WhatsApp's New Payment Service Leverages NPCI's UPIBeta Test Offers Two-Factor Authentication
WhatsApp, the global messaging app that has more than 200 million monthly active users in India, has leveraged National Payment Corporation of India's Unified Payment Interface platform to launch its beta payment service that will allow users to send money to other WhatsApp users, excluding merchant accounts.
The WhatsApp payment service uses two-factor authentication. In addition to using UPI, which enables account holders of any bank to send and receive money from their smartphones with a single identifier, it offers options for a second factor. Those include the Aadhaar number - a 12-digit individual identification number issued by the Unique Identification Authority of India, serving as proof of identity and address anywhere in India; a mobile number; or a virtual payments address.
The initiative is supported by major Indian banks, including State Bank of India, ICICI Bank, HDFC Bank and Axis Bank and the beta version is made available to the users in India only for now.
Dr. N Rajendran, chief technology officer at NPCI, says the authentication mechanism for the new WhatsApp service is similar to the verification required on Google Tez, which allows users to send money to anyone with a bank account even if they don't have their app on their smartphone.
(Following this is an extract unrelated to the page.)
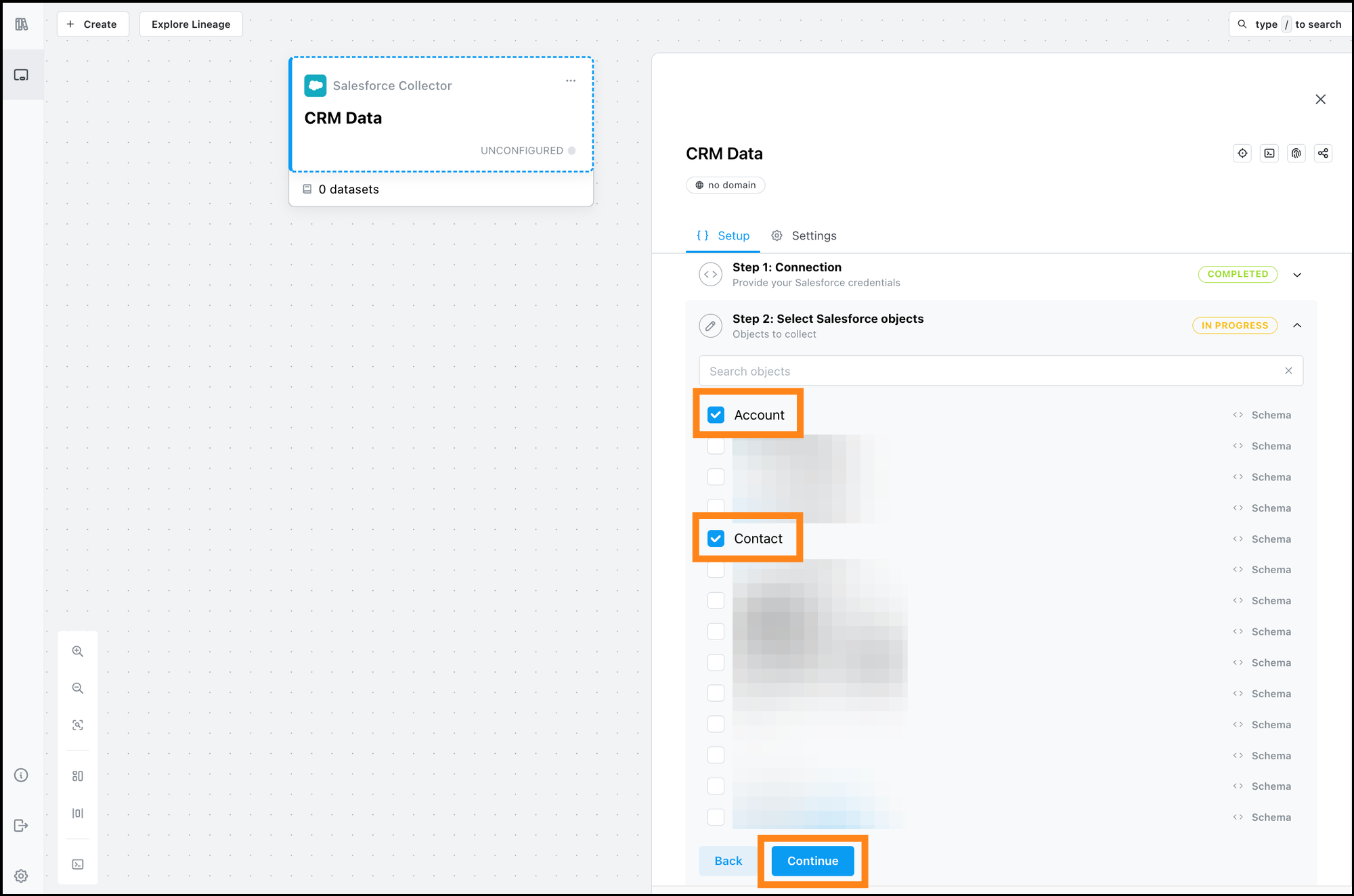1354x896 pixels.
Task: Click the zoom out magnifier icon
Action: coord(78,688)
At the back end, Rajendran says, banks must connect to NPCI's UPI using their payment service provider system, which will interface with banks' core banking systems, banks' customers, authentication systems and fraud and risk management systems. Banks can integrate UPI with their mobile banking system, if they have one.
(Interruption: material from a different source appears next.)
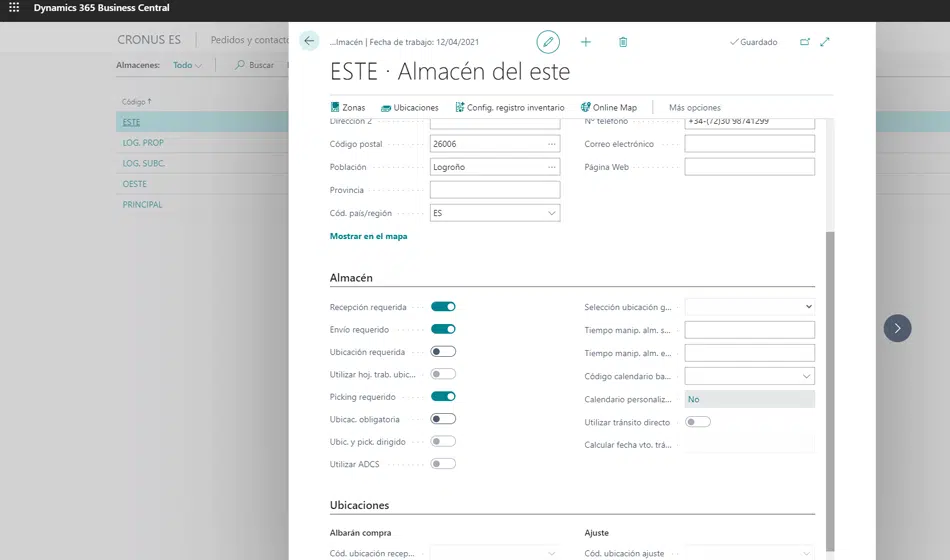This screenshot has width=950, height=560.
Task: Open Config. registro inventario action
Action: 509,108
For banks, the biggest benefit of the WhatsApp system are single-click two-factor authentication for subsequent transactions along with a universal application for transactions that leverages existing infrastructure, Rajendran says.
Because the new WhatsApp offering is a UPI-based payment system, a chat window transfer can be made. For this, the user must connect a bank account with the UPI interface, says Bengaluru-based Ratan Jyoti, CISO of Ujjivan Bank. This is possible only if sender and receiver both have WhatsApp installed on their device, he explains.
WhatsApp Integration with UPI
WhatsApp payment can be accessed via the payments option in the settings page, Rajendran explains. Tapping on it opens the verification page, where users must furnish the mobile number linked to their bank account.
Using an application that customers download on their mobile phones, the UPI service is designed to handle WhatsApp transactions - third-party payments, sending and receiving money below Rs 1 lakh - with minimum clicks.
Those who have used UPI before don't have to link the bank account to the number again. However, they must verify with a one-time password and create a four-digit UPI PIN, which will be required for every transaction. Bank accounts linked to WhatsApp payment service will show on the payments page. Users can send money to a friend by opening a chat window, tapping on the paper clip icon followed by the payment button. This will take users to the payment page, where they must enter the amount they want to pay.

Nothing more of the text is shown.